UN chief voices concern over forced landing of passenger jet in Belarus

Xinhua

21:37, May 25, 2021

United Nations Secretary-General Antonio Guterres on Monday expressed deep concern over Sunday's apparent forced landing of a passenger aircraft over Belarus and the subsequent detention of a Belarusian journalist on board.

UN Secretary General Antonio Guterres attends a press conference at the end of a 5+1 Meeting on Cyprus on April 29. (Photo: VCG)

The UN chief called for "a full, transparent and independent investigation into this disturbing incident" and urged all parties concerned to cooperate with the inquiry, said Stephane Dujarric, spokesman for Guterres, in a statement.

The flight, run by Irish airline Ryanair, was heading from Athens to Vilnius before it received notice from Belarusian authorities of "a potential security threat on board" and was "instructed to divert to the nearest airport, Minsk," Ryanair said in a Sunday statement.

Belarusian Transport Ministry Aviation Department Director Artem Sikorsky told reporters on Monday that the country had received a bomb threat.

Leaders of the European Union (EU) member states on Monday agreed to cut the bloc's air links with Belarus following Sunday's Ryanair flight diversion incident. According to the conclusions of the special EU summit on Monday, the 27-member bloc strongly condemned the incident which endangered aviation safety and called on the International Civil Aviation Organization to urgently investigate "this unprecedented and unacceptable incident."
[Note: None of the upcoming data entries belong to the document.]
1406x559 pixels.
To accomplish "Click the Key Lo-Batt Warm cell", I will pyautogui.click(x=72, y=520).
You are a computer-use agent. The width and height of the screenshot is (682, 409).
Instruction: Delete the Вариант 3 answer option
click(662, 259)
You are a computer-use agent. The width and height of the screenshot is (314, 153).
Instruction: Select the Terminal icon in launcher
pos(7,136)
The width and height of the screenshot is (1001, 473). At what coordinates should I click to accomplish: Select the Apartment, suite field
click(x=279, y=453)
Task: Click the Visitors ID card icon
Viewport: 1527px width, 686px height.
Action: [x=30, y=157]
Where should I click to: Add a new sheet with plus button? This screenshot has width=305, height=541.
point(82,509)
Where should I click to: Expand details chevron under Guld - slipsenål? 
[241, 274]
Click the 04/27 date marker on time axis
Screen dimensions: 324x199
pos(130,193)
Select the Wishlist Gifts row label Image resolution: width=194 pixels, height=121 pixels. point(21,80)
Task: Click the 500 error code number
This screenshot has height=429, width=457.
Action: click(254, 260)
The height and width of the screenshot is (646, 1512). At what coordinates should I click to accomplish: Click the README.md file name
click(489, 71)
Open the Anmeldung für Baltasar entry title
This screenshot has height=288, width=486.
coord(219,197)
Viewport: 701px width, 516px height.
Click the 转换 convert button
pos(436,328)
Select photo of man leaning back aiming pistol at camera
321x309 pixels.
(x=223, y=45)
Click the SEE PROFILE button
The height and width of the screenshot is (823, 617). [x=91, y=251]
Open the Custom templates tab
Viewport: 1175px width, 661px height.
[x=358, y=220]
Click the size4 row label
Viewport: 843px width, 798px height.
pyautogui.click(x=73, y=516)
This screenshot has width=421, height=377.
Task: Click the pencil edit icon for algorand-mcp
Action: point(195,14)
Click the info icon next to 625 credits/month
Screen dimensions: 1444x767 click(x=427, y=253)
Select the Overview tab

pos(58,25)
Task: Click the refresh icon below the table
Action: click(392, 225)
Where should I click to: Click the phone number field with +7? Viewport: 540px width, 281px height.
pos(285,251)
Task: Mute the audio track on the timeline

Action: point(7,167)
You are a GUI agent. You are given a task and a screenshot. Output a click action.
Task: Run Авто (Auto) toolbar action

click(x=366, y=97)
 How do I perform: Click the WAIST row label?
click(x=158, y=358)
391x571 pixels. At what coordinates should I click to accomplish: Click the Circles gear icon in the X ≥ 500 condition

Leaders of the member states urged the European Council to adopt the necessary measures to ban overflight of EU airspace by Belarusian airlines, prevent access to EU airports of Belarusian flights, and called on all EU-based carriers to avoid overflight of Belarus, according to the conclusions.

Irish airline Ryanair said in a statement on Sunday that its flight FR4978 from Athens to Vilnius was notified by Belarusian authorities of "a potential security threat on board" and was "instructed to divert to the nearest airport, Minsk." "Nothing untoward was found," it added. The flight later took off again and landed in the Lithuanian capital at 9:25 pm (1825 GMT) Sunday night after a seven-hour detour. In an updated statement on Monday, Ryanair "condemns the unlawful actions of Belarusian authorities," calling it "an act of aviation piracy."